Anjuran Mediator Tak Berlanjut ke PHI
Ketua DPC Serikat Pekerja Seluruh Indonesia (SPSI) Buleleng, Luh Ernila Utami, menjelaskan bahwa para mantan pekerja sebenarnya telah mengantongi anjuran dari mediator hubungan industrial pada 2024. Isi anjuran tersebut menyatakan para pekerja berhak menerima pesangon dari perusahaan.
“Anjuran mediator sebenarnya sudah keluar, tetapi proses berikutnya tidak berlanjut ke PHI. Karena itu sampai sekarang belum ada kepastian bagi teman-teman pekerja,” ujarnya.

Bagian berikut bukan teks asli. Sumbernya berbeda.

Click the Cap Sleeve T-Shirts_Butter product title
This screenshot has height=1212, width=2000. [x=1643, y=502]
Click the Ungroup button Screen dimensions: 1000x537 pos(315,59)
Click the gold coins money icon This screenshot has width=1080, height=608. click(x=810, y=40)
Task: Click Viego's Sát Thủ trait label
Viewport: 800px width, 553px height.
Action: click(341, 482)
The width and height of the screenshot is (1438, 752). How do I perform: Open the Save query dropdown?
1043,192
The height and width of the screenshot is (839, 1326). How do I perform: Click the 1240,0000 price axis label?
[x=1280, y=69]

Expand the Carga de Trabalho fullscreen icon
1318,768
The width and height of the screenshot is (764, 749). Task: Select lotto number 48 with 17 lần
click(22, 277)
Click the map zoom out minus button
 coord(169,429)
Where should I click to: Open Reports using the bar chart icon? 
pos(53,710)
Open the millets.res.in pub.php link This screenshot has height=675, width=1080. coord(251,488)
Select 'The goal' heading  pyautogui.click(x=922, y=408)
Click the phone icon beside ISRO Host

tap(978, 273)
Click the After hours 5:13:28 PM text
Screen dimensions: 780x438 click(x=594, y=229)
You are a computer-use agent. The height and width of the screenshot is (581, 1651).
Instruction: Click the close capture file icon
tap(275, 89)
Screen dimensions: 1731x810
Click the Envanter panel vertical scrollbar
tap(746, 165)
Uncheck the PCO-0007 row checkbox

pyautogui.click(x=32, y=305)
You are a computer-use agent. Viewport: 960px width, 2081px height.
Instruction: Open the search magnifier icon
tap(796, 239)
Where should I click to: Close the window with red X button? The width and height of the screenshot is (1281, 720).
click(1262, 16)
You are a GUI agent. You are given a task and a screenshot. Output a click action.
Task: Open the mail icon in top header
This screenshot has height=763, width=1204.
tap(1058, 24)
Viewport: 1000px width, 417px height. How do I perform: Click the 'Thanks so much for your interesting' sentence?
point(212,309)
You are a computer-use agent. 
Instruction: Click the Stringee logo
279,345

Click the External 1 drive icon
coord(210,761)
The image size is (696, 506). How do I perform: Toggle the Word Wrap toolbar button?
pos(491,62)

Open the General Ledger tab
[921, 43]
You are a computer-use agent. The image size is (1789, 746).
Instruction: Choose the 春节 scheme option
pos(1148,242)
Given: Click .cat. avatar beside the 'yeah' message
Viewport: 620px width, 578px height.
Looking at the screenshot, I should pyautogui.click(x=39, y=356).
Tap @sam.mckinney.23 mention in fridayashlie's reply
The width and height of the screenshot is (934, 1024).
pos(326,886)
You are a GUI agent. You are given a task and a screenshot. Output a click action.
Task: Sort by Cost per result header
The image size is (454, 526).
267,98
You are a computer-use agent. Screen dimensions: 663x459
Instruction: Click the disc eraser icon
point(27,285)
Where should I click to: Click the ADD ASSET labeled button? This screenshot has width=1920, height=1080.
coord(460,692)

Menurut Ernila, mandeknya proses hukum membuat perjuangan para mantan pekerja menemui jalan buntu. Padahal, selain kewajiban pesangon, perusahaan juga tercatat memiliki tanggungan lain kepada pemasok lokal yang selama ini menyuplai kebutuhan operasional hotel. Jika diakumulasikan, total kewajiban yang ditinggalkan perusahaan diperkirakan mencapai sekitar Rp2 miliar.
Upaya Baru: Komunikasi Lewat Perwakilan di Malaysia
SPSI memastikan tetap mendampingi para mantan pekerja. Salah satu langkah yang kini dijajaki adalah membuka komunikasi melalui perwakilan di Malaysia, mengingat pemilik perusahaan diketahui berasal dari negara tersebut. Ernila berharap upaya ini dapat membuka ruang dialog dengan pihak perusahaan agar hak-hak pekerja yang belum terpenuhi bisa segera diselesaikan.
Sementara itu, Kepala Dinas Tenaga Kerja, Transmigrasi dan ESDM Kabupaten Buleleng, Putu Arimbawa, mengakui penyelesaian kasus ini masih menggantung lantaran belum ada putusan berkekuatan hukum tetap dari PHI. Sengketa antara pekerja dan perusahaan sebelumnya telah dimediasi oleh Pemerintah Provinsi Bali dan menghasilkan anjuran pada 2024. Namun, tahapan lanjutan ke PHI tak pernah berjalan.
“Kami akan berkoordinasi terlebih dahulu dengan provinsi untuk melihat kemungkinan membuka ruang mediasi baru. Karena sampai sekarang persoalan ini belum selesai,” tandasnya.
Apa Langkah Selanjutnya bagi Para Mantan Karyawan?
Untuk mencari jalan keluar, Disnaker Buleleng bersama SPSI kini berkoordinasi dengan Pemerintah Provinsi Bali guna mengkaji kemungkinan membuka kembali ruang mediasi tripartit. Langkah ini diharapkan bisa memutus kebuntuan yang telah berlangsung selama dua tahun, tanpa harus menunggu proses pengadilan yang tak kunjung dimulai.